Despite its significantly lower mutation rate compared to Influenza A, COVID-19 has continued to evolve since its emergence in late 2019, necessitating the annual reformulation of vaccines as recommended by the FDA each autumn. As humanity contends with the ongoing cycle of virus evolution and the corresponding development of treatments and vaccines, understanding the genomic intricacies of COVID-19 remains essential. Historically, scientists have adapted influenza vaccines based on phylogenetic and statistical analyses of global surveillance data, which track the evolution and spread of virus strains.

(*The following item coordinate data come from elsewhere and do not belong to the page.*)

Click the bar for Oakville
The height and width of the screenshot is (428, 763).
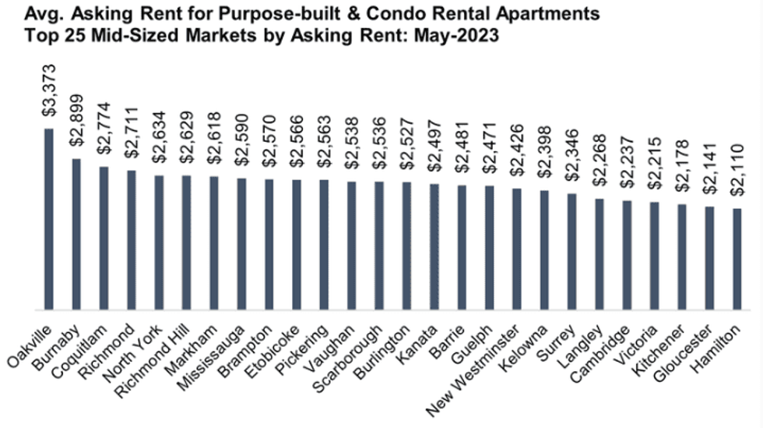[x=48, y=219]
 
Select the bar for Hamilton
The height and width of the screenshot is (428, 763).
[x=737, y=259]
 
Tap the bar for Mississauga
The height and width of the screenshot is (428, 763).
[x=241, y=244]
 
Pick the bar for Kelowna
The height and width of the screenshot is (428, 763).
[x=544, y=250]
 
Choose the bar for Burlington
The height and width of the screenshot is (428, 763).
[x=406, y=246]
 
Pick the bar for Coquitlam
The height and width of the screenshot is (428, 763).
[x=104, y=238]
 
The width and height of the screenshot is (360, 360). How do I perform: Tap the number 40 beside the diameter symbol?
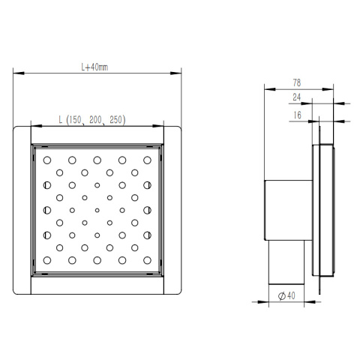(290, 296)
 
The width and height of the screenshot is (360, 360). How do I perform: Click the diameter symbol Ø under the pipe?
(280, 296)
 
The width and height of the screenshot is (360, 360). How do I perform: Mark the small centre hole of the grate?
(98, 210)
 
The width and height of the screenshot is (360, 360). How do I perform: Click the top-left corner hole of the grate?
(47, 160)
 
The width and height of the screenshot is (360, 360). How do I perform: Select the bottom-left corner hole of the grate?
(47, 260)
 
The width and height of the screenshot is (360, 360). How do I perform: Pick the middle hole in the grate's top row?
(98, 160)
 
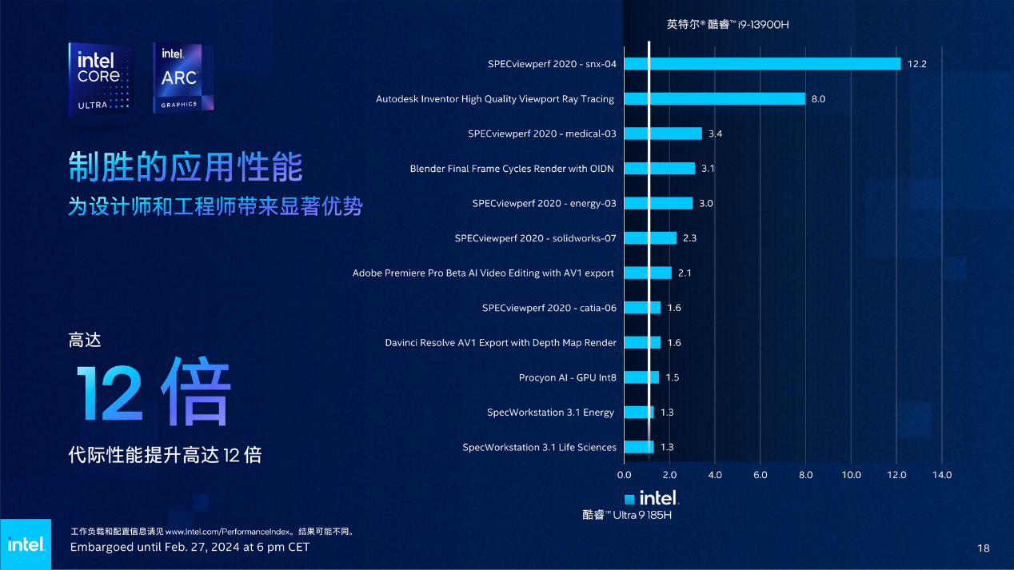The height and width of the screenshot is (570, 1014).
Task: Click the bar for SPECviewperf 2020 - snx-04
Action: pos(762,64)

With recent advancements, artificial intelligence now enhances these predictions by processing complex data more efficiently than traditional methods, potentially uncovering patterns that were previously undetectable. In our study, we applied graphical methods discussed in our course to see if these tools can produce plausible mutated sequences of COVID-19. We specifically assessed Hidden Markov Models, Variational Autoencoders, and Generative Adversarial Networks, to evaluate their effectiveness.

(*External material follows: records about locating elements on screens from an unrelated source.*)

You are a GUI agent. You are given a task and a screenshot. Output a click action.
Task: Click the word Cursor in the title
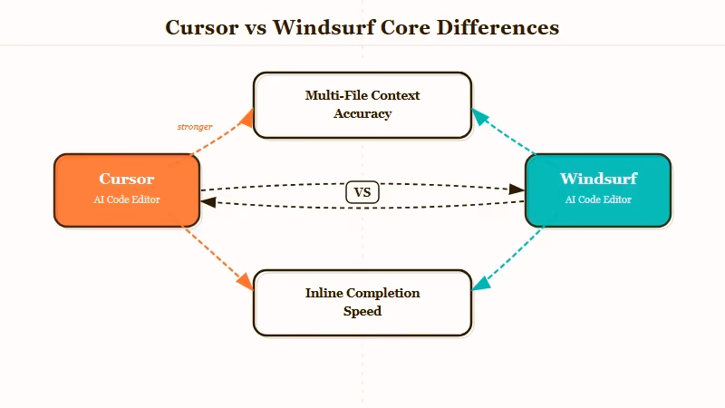[200, 27]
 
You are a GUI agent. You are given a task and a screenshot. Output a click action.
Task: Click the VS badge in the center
[362, 192]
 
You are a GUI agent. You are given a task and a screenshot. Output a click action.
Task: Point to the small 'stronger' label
[195, 127]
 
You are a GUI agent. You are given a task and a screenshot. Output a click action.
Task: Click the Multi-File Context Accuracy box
[362, 105]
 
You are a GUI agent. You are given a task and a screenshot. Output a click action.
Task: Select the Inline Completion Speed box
[362, 303]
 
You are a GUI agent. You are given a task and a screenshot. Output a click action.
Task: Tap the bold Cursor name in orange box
[127, 179]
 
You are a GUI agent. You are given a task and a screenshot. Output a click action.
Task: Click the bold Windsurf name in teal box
[598, 179]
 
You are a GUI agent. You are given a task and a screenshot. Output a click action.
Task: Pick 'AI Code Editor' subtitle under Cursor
[127, 199]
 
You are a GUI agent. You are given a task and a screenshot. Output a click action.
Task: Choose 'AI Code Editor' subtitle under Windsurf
[598, 199]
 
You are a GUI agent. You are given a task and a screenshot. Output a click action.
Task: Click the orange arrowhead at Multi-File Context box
[247, 116]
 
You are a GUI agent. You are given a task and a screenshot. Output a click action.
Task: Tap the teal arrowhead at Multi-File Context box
[478, 117]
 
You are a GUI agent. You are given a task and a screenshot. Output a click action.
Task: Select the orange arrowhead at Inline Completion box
[246, 283]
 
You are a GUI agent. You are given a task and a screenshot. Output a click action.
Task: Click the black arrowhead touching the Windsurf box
[517, 189]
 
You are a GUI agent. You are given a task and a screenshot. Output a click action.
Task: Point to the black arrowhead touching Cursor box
[208, 202]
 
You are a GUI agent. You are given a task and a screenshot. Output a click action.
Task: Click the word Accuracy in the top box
[362, 114]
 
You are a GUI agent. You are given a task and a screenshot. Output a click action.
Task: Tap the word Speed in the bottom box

To measure the success of the methods, which we compared the GC content of our generated sequences and performed local alignment against a consensus COVID-19 genome. This dual approach not only tests the structural accuracy of our models but also their practical applicability in simulating the evolutionary dynamics of the virus.
To run HMM, run hmm.py.
To run GAN by itself, run the GAN_SequenceGeneration.ipynb file. It contains the full GAN architecture and the training and sequences generated.

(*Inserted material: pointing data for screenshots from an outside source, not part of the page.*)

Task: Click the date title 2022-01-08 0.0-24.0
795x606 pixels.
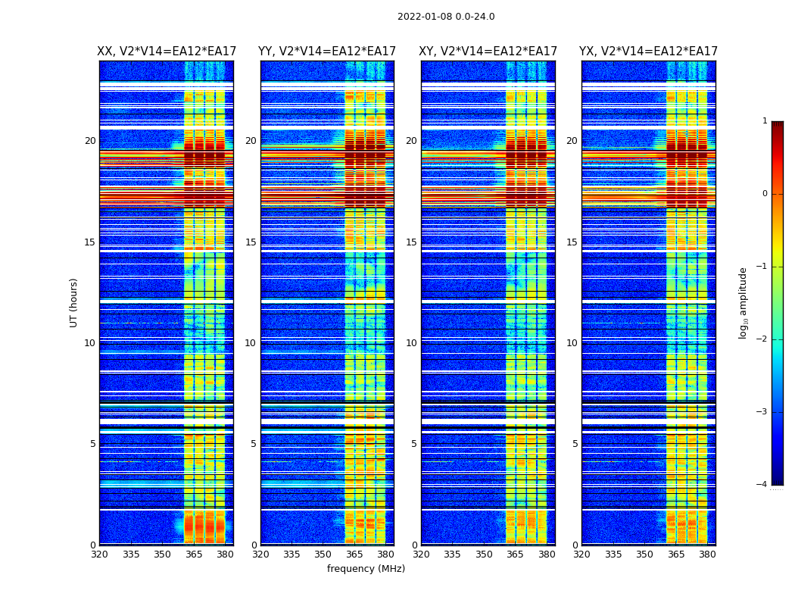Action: point(446,17)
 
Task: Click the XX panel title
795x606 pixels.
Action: point(167,52)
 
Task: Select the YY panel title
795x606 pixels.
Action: point(327,52)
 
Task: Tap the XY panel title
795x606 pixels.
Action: point(488,52)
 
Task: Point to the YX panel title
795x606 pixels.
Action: point(648,52)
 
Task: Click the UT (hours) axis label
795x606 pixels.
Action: point(74,302)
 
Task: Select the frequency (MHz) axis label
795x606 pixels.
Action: point(366,569)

To run VAE by itself,run the torch_geom.ipynb file. It generates the de Bruijn graphs for all the sequences, and feeds into the VAE. You can specify the k-mer size that you want when creating the k-mer dictionary.
To run VAE+GAN.
- genereate the fragmented sequences in the cell with the comment #FRAGMENTED SEQUENCES NOT FULL
- the second to last cell trains and generates sequences of the VAE_GAN model
For assessment of the sequences generated, run Alignment_Testing_Algorithms.ipynb. It contains reading input files in Generated_Sequences/ and computes the GC Content of the COVID-19 Reference Genome and the average for each of the generated sequences. The file also contains the Smith-Waterman Algorithm for Local Alignment between each of the sequences to the reference genome.